** Data provided **
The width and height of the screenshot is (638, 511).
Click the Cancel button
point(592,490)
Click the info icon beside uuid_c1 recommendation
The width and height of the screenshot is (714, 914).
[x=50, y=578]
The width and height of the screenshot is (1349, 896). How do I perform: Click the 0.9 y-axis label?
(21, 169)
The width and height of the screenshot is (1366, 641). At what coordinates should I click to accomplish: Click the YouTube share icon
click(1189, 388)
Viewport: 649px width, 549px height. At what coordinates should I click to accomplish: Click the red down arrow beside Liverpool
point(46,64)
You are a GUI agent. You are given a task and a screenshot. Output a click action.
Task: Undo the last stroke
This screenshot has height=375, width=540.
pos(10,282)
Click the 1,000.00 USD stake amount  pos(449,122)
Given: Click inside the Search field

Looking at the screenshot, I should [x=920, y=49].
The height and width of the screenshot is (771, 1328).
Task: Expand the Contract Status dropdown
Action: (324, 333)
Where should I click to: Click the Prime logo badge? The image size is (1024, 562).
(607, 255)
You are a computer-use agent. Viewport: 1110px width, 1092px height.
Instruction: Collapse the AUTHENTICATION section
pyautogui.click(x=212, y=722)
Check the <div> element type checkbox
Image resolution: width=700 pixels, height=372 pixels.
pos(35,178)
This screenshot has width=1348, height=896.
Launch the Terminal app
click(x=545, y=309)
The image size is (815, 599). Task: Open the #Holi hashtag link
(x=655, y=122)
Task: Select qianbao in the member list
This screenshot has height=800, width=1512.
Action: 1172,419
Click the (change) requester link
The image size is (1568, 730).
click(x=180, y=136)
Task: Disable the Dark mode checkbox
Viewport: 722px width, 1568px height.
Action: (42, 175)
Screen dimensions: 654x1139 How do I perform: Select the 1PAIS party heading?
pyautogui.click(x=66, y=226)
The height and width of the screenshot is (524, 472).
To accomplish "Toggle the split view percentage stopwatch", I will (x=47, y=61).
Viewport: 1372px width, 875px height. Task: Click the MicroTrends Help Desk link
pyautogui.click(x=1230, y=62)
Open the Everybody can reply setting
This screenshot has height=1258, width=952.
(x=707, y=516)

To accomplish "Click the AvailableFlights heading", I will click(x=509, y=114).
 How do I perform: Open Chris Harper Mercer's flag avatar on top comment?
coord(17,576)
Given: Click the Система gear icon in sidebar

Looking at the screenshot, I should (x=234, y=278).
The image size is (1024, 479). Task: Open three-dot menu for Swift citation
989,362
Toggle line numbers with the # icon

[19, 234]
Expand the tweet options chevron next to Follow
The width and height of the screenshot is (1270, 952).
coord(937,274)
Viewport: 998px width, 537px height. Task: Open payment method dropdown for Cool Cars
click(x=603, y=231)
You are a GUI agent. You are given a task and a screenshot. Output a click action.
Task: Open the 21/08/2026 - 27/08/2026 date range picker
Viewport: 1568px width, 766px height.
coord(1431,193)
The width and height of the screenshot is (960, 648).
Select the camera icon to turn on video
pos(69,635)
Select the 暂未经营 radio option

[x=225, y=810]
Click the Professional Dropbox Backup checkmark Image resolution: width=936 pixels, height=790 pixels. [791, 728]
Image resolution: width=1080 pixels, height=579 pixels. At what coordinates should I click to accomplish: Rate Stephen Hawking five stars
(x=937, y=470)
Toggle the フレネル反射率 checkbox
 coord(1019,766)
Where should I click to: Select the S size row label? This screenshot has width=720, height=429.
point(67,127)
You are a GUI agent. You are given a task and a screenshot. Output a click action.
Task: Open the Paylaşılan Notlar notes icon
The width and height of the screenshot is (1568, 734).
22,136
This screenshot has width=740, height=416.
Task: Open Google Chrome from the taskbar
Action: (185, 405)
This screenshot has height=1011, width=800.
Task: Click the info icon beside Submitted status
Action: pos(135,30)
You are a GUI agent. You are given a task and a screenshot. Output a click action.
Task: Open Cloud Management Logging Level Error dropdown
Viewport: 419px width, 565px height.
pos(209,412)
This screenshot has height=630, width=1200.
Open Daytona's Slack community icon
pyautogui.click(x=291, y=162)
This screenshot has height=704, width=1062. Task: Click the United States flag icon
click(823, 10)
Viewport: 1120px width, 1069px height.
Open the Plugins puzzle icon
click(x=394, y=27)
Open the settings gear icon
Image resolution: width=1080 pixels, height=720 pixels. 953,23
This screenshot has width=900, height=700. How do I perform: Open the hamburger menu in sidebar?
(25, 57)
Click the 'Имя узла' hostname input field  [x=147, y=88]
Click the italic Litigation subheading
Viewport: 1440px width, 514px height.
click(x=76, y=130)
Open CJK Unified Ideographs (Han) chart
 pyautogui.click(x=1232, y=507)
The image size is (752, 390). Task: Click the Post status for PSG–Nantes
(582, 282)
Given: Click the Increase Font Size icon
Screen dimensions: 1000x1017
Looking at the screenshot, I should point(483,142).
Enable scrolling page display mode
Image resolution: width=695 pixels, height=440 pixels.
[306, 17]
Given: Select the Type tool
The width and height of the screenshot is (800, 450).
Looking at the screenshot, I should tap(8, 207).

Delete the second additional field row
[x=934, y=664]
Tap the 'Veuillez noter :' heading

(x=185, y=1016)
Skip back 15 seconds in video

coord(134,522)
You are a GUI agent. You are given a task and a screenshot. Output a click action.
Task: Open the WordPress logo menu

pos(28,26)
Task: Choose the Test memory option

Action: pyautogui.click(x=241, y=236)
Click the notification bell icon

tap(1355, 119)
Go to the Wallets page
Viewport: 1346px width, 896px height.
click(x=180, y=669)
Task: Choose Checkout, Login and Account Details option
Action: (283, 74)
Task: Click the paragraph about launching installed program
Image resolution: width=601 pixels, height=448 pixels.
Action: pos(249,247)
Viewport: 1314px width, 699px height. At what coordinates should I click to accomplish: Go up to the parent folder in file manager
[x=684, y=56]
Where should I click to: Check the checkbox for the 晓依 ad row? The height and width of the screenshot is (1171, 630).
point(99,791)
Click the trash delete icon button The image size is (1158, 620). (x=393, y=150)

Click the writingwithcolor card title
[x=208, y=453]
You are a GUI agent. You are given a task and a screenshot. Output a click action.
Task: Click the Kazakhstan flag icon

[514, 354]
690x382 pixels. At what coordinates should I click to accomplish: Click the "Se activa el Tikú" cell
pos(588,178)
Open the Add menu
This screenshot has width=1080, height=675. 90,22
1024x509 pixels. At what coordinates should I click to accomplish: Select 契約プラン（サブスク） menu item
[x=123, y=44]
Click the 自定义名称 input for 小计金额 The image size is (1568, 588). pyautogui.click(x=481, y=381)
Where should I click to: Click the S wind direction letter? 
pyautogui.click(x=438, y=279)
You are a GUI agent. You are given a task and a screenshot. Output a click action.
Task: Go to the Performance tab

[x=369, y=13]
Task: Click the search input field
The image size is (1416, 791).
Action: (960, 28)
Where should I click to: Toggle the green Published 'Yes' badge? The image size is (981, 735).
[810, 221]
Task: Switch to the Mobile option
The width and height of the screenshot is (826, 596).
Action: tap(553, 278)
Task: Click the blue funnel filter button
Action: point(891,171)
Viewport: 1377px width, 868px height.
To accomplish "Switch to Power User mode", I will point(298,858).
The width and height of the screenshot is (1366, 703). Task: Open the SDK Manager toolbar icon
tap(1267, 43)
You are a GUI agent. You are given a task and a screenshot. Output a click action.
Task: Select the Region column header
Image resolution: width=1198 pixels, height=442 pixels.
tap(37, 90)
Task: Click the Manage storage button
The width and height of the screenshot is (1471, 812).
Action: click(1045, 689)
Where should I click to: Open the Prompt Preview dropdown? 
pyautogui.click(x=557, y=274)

** Work order **
Only the lines with the string "will" are wanted; pick them out of the records above and copy them.

** Finished exercise **
To accomplish "Toggle the split view percentage stopwatch", I will (x=47, y=61).
To accomplish "Click the AvailableFlights heading", I will click(x=509, y=114).
To accomplish "Switch to Power User mode", I will point(298,858).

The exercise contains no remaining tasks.